Durante a última semana, a passagem de uma frente fria de grande atividade provocou chuvas intensas em praticamente todo o Paraná, regularizando definitivamente o regime hídrico e provocando quedas de temperatura, após um prolongado período de deficiência hídrica e temperaturas elevadas.
As temperaturas médias retornaram aos valores normais para esta época do ano, com 18 a 21 graus no Norte e Oeste (máximas de 21 a 24 graus e mínimas de 15 a 18 graus) e 14 a 17 graus nas regiões de Palmas, Guarapuava e áreas mais elevadas dos Campos Gerais (máximas de 17 a 20 graus e mínimas de 11 a 14 graus).
As precipitações mais intensas ocorreram no sentido Oeste-Leste, com totais acumulados entre 175 e 300 mm na faixa Oeste. A média de chuvas esperadas para todo o mês de maio no Paraná varia de 75 a 150 mm no Norte até no máximo 225 mm no Sudoeste. As precipitações ocorridas entre os dias 16 e 21 de maio ultrapassaram a média histórica em muitas regiões, repondo a deficiência hídrica mas causando escorrimento superficial e erosão do solo em áreas expostas. No dia 18, em Foz do Iguaçu foram registrados 174 mm e no dia 20, ocorreram 138 mm em Paranavaí, 112 mm em Londrina e 95 mm em Umuarama.
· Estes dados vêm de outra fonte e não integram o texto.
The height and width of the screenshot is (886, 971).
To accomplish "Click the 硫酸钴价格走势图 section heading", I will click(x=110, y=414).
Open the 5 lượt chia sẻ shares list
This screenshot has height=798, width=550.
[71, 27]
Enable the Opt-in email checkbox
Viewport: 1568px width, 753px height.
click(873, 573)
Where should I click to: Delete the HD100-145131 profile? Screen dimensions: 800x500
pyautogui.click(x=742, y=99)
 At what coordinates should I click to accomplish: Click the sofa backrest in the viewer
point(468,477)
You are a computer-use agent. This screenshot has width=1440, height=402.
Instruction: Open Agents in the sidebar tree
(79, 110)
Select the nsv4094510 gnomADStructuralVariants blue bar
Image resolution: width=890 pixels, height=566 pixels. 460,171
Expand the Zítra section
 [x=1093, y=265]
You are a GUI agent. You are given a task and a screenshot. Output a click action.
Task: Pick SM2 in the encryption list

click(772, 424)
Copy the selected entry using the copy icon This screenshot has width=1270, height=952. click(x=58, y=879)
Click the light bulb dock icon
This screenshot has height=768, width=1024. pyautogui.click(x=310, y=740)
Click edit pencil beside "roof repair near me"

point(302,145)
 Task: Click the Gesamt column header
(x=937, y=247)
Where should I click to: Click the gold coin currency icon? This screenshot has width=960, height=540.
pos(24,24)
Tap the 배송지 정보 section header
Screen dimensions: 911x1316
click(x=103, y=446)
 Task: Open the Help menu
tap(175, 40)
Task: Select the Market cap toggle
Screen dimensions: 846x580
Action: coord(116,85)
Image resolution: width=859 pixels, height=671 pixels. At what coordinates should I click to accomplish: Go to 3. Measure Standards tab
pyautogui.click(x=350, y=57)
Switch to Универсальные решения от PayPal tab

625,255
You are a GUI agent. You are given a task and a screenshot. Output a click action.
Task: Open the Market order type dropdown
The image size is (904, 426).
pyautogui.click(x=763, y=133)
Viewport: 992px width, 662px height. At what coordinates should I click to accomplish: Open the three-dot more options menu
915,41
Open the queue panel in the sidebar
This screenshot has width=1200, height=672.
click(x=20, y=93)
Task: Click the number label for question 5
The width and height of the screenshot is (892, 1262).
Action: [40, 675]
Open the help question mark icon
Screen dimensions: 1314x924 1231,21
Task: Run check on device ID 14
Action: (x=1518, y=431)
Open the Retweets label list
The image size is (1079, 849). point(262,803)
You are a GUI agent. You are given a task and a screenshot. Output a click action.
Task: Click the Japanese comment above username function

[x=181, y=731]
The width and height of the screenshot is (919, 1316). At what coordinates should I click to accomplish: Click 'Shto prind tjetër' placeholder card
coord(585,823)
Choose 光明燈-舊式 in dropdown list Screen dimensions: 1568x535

Nessas condições climáticas, ocorre excesso de umidade do solo em todo o Paraná e as temperaturas mais baixas causam menores perdas por evapotranspiração. As condições de umidade do solo são adequadas para o estabelecimento da cultura do trigo nas áreas em que já ocorreu a semeadura e para os novos plantios. Porém, as chuvas intensas causaram muita erosão nas estradas rurais e em áreas cultivadas sob plantio convencional recém aradas ou com o trigo em fase de emergência. Nas lavouras de café, as chuvas freqüentes dificultaram a secagem no terreiro e pode ter havido prejuízos pelo carreamento e soterramento de parte dos grãos maduros caídos no solo, o que causa perda de qualidade do produto.